10 Things You Need In An Email Security Service
From detecting snowshoe spam and compromised cloud accounts to providing simulated phishing attacks, sentiment analysis and oversight of east-west traffic, here are 10 things companies should look for in an email security service.
Ability To Detect Compromised Cloud Accounts
The majority of cybercrime losses are now attributable to business email compromise (BEC), where an adversary is spoofing a user’s display name or email address or sending messages from the account of a trusted third party, said Ryan Kalember, Proofpoint’s executive vice president of cybersecurity strategy. Companies must understand where risk lives in their business such as in accounts payable or finance.

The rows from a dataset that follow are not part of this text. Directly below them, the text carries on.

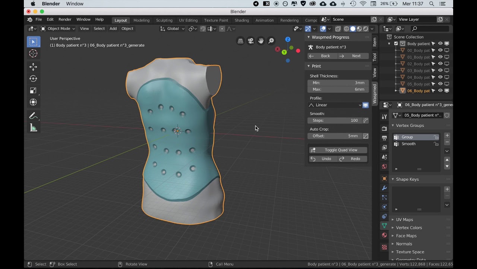Uncheck the Body patient collection checkbox
Image resolution: width=477 pixels, height=269 pixels.
396,44
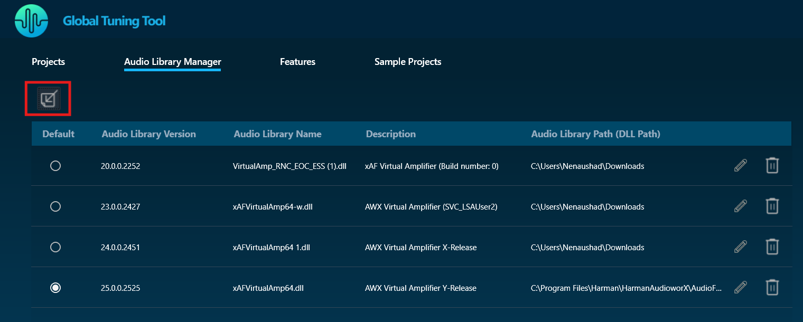Edit the xAFVirtualAmp64.dll Y-Release entry
The image size is (803, 322).
pyautogui.click(x=741, y=288)
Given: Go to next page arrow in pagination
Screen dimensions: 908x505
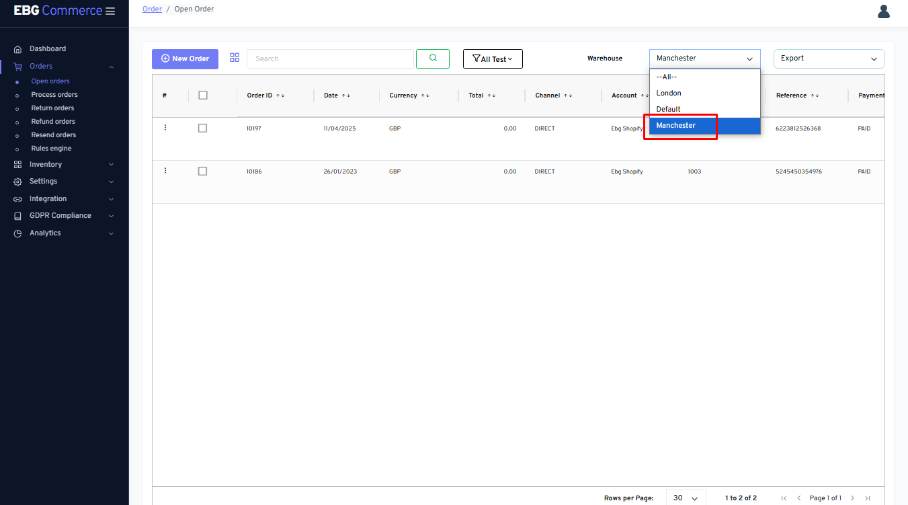Looking at the screenshot, I should tap(852, 498).
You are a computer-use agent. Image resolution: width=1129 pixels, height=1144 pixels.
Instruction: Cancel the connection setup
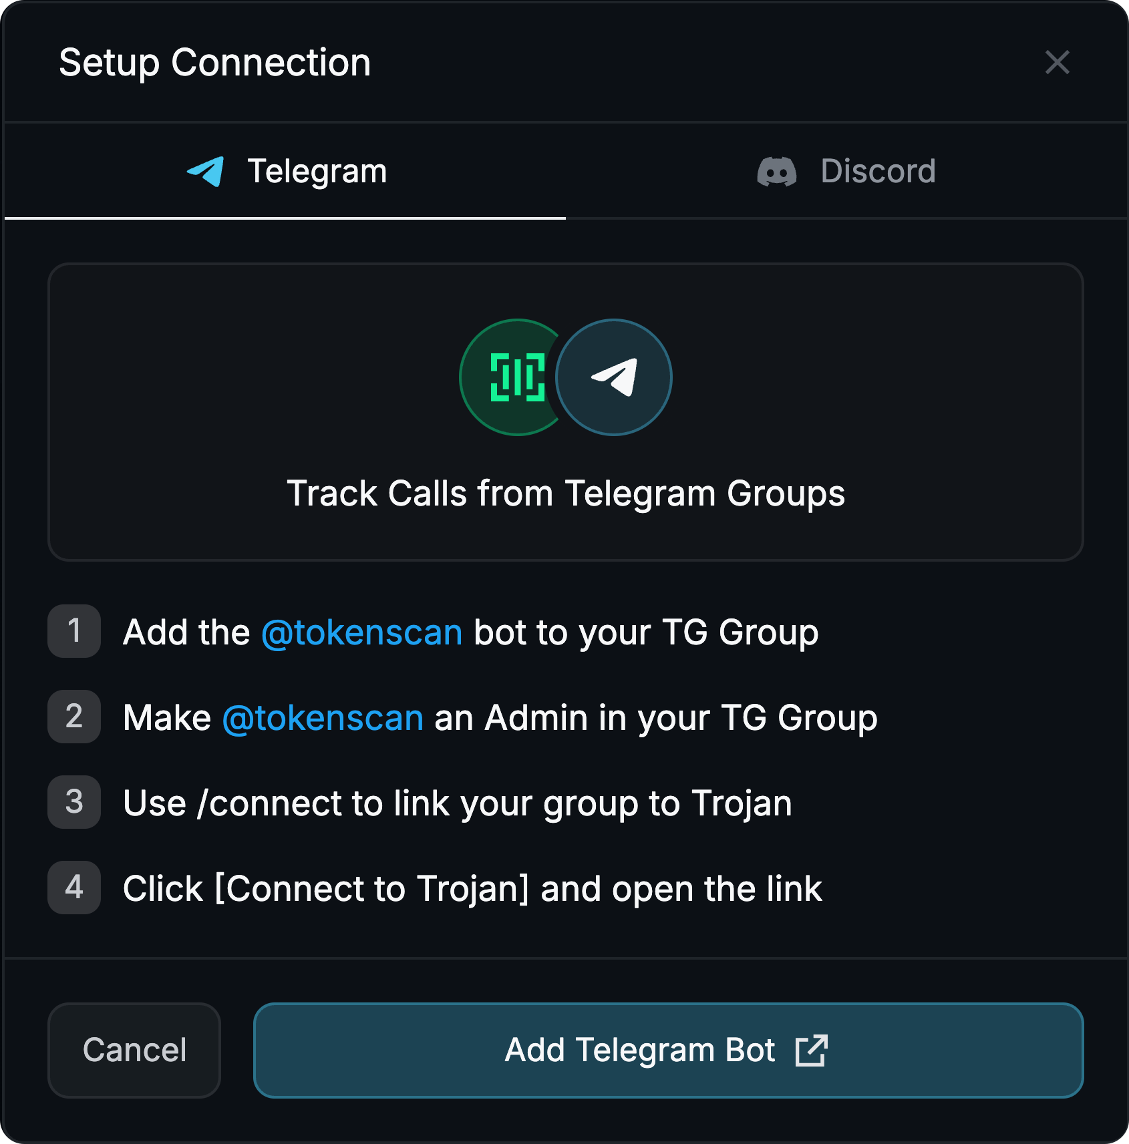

The adoption of Office 365 has led to overlap between email threats and cloud threats, meaning that companies must be able to identify compromised accounts, malicious third-party apps or data leakage, Kalember said. Web applications and browser extensions have taken to impersonating something that a user is likely to trust such as SharePoint, and then ask the unassuming user to open a third-party file.
In this scenario, Kalember said the attacker is trying to direct the user to a login portal that feels like the normal process but really leads to the adversary getting a token that represents the user’s credentials. To stop cloud account takeover, Kalember said businesses must be able to identify if an account has been compromised whether that’s directly through a credential or indirectly through some sort of token.